The U.S. Department of Homeland Security (DHS) told federal agencies to "take actions related to the use or presence of information security products, solutions, and services supplied directly or indirectly by AO Kaspersky Lab or related entities." In a statement, DHS said this decision was prompted by security concerns in Kaspersky's products as well as fears about the company's numerous ties to Russian intelligence agencies.
Kaspersky's connections to Russian intelligence have dipped in and out of the news cycle over the last year. ABC News reported in May that the FBI was investigating the company for those ties, which Kaspersky denied, and in July leaked emails showed that the company helped FSB agents conduct physical raids on suspected hackers. Kaspersky was also said to have worked on tools to allow Russia to "hack the hackers."

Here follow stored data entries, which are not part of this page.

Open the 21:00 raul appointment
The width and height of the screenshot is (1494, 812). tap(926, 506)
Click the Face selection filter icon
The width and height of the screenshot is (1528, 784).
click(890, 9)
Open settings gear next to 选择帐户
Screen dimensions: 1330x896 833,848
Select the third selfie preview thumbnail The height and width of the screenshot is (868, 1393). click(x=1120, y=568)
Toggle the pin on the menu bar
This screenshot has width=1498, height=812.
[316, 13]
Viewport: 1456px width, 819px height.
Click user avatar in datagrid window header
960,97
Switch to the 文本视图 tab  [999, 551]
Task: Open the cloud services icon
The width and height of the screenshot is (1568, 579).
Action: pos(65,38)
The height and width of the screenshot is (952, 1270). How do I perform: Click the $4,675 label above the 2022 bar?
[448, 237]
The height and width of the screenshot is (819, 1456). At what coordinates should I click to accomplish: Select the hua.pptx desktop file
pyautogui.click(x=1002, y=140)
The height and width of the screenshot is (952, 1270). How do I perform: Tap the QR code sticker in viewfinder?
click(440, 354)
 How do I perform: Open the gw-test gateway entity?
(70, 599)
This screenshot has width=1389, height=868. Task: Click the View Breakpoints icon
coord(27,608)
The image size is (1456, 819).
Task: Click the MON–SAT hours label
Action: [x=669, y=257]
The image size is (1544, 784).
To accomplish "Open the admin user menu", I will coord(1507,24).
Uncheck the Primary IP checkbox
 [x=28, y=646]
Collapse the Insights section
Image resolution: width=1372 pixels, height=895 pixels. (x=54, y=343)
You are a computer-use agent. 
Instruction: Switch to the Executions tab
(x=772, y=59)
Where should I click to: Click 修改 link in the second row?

None of those concerns are new. People have questioned the Kaspersky-Russia connection for years. But the U.S. government seems to be more interested in those ties than ever before, and as the DHS' Binding Operational Directive (BOD) made clear, it's certainly more willing to act on those fears. Here's what the department said about its decision to bar federal agencies from using products made by or associated with Kaspersky:
The Department is concerned about the ties between certain Kaspersky officials and Russian intelligence and other government agencies, and requirements under Russian law that allow Russian intelligence agencies to request or compel assistance from Kaspersky and to intercept communications transiting Russian networks. The risk that the Russian government, whether acting on its own or in collaboration with Kaspersky, could capitalize on access provided by Kaspersky products to compromise federal information and information systems directly implicates U.S. national security.
These fears stem from the access that security products have to files and the systems on which they're stored. These products don't work unless they're given the ability to monitor and control many aspects of a system. If those products are compromised—willfully or not—they could be used to gather the sensitive information they were supposed to protect. That's why security products are prime targets for hackers.
Those aren't hypothetical concerns. A security researcher discovered a serious vulnerability in Kaspersky's TLS interception tool in January, and in March, Wikileaks revealed that the CIA had bypassed most major antivirus programs. (Later, though, several said their products had been updated to defend against those intrusions.) The U.S. government knows all too well what kind of data can be gleaned via compromised tools.
DHS said it would give Kaspersky a chance to submit a written statement "addressing the Department’s concerns or to mitigate those concerns" so it could "ensure that the company has a full opportunity to inform the Acting Secretary of any evidence, materials, or data that may be relevant." Businesses affected by the decision will also be able to send their comments about the decision before anything is finalized.